Being Catholic these days is a burden on the soul. Consider Sister Regina Fierman of Richfield, Ohio. In today's Plain Dealer she opines we should be spending money to help the needy instead of on "overeating and self-indulgence." She is thinking of the people of Haiti who have allegedly been driven to eat "mud cakes" because they have no food.
While I certainly have empathy for people anywhere in the world that are suffering, nonetheless, I also adhere to the belief that we Americans, indeed all of mankind, should have a Statue of Responsibility to balance a Statue of Liberty..
What I interpret that concept to mean is that people have a responsibility to one another. Haiti, as in many other geographic locations around the globe, is a mish-mash of people without a culture. Poverty and overpopulation has created a physical glue-together existence. The adults who have created the mess don't have any sense of responsibility to the rest of us, nor to their immediate neighbors. They live on the edge and it doesn't take much to push one over the cliff, just what the earthquake did to the capital of Haiti. And then, in their misery and suffering, they demand.

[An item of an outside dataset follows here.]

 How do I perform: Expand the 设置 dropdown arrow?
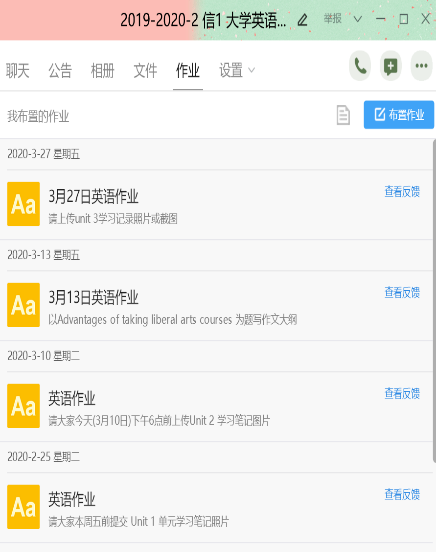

As fellow human beings we have a responsibility to help them where we can and with the resources we have. However, they are NOT Americans. We have no obligation to bring them here en masse to "re-settle them". I fear the Obama Administration will attempt to do just that, further burdening the current generation of Americans and future ones. Then the question beggars an answer, "Who pays?"
We have a responsibility to nourish our own and promote our own prosperity. Or has prosperity become a dirty word in America?
Welcome to the web blog of JC Sullivan, an Irish-Catholic writer who resides in northeast Ohio.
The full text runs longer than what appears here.